### Requirement
Copy out all of the entries, keeping every word the same.

### Data provided
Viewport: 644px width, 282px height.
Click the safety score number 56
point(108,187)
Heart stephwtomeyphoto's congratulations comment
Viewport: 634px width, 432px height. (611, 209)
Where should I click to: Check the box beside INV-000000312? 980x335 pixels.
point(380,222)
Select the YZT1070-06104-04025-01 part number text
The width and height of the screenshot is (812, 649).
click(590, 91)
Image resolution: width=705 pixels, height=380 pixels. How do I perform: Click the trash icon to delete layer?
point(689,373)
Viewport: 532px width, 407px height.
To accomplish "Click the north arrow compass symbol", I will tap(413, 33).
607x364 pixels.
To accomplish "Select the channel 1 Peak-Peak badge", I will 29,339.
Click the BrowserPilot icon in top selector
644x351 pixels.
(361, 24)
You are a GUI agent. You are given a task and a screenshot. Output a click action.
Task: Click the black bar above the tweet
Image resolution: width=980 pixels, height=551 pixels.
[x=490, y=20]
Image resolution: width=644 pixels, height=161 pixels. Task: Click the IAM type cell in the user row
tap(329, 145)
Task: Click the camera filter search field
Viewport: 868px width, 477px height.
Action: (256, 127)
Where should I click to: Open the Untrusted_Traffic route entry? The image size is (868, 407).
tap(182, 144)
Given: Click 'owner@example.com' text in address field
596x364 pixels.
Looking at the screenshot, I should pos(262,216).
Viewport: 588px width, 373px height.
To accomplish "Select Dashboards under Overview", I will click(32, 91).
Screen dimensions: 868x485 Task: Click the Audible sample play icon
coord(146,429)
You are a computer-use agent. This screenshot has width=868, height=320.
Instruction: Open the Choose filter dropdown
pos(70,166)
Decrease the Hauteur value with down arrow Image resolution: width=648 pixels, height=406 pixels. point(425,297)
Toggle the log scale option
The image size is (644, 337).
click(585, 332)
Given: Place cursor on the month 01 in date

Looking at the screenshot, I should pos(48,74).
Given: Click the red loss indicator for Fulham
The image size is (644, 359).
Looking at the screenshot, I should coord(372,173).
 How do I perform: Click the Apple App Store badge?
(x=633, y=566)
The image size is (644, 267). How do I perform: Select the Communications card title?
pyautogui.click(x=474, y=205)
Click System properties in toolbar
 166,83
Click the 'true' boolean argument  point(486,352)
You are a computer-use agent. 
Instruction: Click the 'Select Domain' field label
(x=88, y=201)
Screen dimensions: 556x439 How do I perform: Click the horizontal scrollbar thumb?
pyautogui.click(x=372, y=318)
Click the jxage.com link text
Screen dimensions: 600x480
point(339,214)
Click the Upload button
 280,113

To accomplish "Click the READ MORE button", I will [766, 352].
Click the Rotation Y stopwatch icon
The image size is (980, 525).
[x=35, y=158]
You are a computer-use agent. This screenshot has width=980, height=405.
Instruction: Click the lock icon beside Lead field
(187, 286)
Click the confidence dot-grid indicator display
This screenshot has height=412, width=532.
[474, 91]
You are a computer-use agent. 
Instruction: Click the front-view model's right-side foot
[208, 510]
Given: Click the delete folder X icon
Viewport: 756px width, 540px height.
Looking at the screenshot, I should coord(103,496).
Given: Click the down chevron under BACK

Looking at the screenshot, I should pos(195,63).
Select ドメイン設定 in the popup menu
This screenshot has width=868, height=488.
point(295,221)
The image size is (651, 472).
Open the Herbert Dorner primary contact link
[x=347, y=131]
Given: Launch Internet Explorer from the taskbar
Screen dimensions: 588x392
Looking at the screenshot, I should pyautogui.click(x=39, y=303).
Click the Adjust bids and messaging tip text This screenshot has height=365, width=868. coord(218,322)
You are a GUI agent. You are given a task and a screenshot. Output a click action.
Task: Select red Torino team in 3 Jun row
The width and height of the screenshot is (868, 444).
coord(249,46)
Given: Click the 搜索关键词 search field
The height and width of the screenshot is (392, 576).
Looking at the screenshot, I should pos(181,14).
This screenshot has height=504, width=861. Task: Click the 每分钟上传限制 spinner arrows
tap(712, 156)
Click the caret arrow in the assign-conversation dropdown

### Exercise output
Viewport: 644px width, 282px height.
Click the safety score number 56
point(108,187)
Heart stephwtomeyphoto's congratulations comment
Viewport: 634px width, 432px height. (611, 209)
Where should I click to: Check the box beside INV-000000312? 980x335 pixels.
point(380,222)
Select the YZT1070-06104-04025-01 part number text
The width and height of the screenshot is (812, 649).
click(590, 91)
Image resolution: width=705 pixels, height=380 pixels. How do I perform: Click the trash icon to delete layer?
point(689,373)
Viewport: 532px width, 407px height.
To accomplish "Click the north arrow compass symbol", I will tap(413, 33).
607x364 pixels.
To accomplish "Select the channel 1 Peak-Peak badge", I will 29,339.
Click the BrowserPilot icon in top selector
644x351 pixels.
(361, 24)
You are a GUI agent. You are given a task and a screenshot. Output a click action.
Task: Click the black bar above the tweet
Image resolution: width=980 pixels, height=551 pixels.
[x=490, y=20]
Image resolution: width=644 pixels, height=161 pixels. Task: Click the IAM type cell in the user row
tap(329, 145)
Task: Click the camera filter search field
Viewport: 868px width, 477px height.
Action: (256, 127)
Where should I click to: Open the Untrusted_Traffic route entry? The image size is (868, 407).
tap(182, 144)
Given: Click 'owner@example.com' text in address field
596x364 pixels.
Looking at the screenshot, I should pos(262,216).
Viewport: 588px width, 373px height.
To accomplish "Select Dashboards under Overview", I will click(32, 91).
Screen dimensions: 868x485 Task: Click the Audible sample play icon
coord(146,429)
You are a computer-use agent. This screenshot has width=868, height=320.
Instruction: Open the Choose filter dropdown
pos(70,166)
Decrease the Hauteur value with down arrow Image resolution: width=648 pixels, height=406 pixels. point(425,297)
Toggle the log scale option
The image size is (644, 337).
click(585, 332)
Given: Place cursor on the month 01 in date

Looking at the screenshot, I should pos(48,74).
Given: Click the red loss indicator for Fulham
The image size is (644, 359).
Looking at the screenshot, I should coord(372,173).
 How do I perform: Click the Apple App Store badge?
(x=633, y=566)
The image size is (644, 267). How do I perform: Select the Communications card title?
pyautogui.click(x=474, y=205)
Click System properties in toolbar
 166,83
Click the 'true' boolean argument  point(486,352)
You are a computer-use agent. 
Instruction: Click the 'Select Domain' field label
(x=88, y=201)
Screen dimensions: 556x439 How do I perform: Click the horizontal scrollbar thumb?
pyautogui.click(x=372, y=318)
Click the jxage.com link text
Screen dimensions: 600x480
point(339,214)
Click the Upload button
 280,113

To accomplish "Click the READ MORE button", I will [766, 352].
Click the Rotation Y stopwatch icon
The image size is (980, 525).
[x=35, y=158]
You are a computer-use agent. This screenshot has width=980, height=405.
Instruction: Click the lock icon beside Lead field
(187, 286)
Click the confidence dot-grid indicator display
This screenshot has height=412, width=532.
[474, 91]
You are a computer-use agent. 
Instruction: Click the front-view model's right-side foot
[208, 510]
Given: Click the delete folder X icon
Viewport: 756px width, 540px height.
Looking at the screenshot, I should coord(103,496).
Given: Click the down chevron under BACK

Looking at the screenshot, I should pos(195,63).
Select ドメイン設定 in the popup menu
This screenshot has width=868, height=488.
point(295,221)
The image size is (651, 472).
Open the Herbert Dorner primary contact link
[x=347, y=131]
Given: Launch Internet Explorer from the taskbar
Screen dimensions: 588x392
Looking at the screenshot, I should pyautogui.click(x=39, y=303).
Click the Adjust bids and messaging tip text This screenshot has height=365, width=868. coord(218,322)
You are a GUI agent. You are given a task and a screenshot. Output a click action.
Task: Select red Torino team in 3 Jun row
The width and height of the screenshot is (868, 444).
coord(249,46)
Given: Click the 搜索关键词 search field
The height and width of the screenshot is (392, 576).
Looking at the screenshot, I should pos(181,14).
This screenshot has height=504, width=861. Task: Click the 每分钟上传限制 spinner arrows
tap(712, 156)
Click the caret arrow in the assign-conversation dropdown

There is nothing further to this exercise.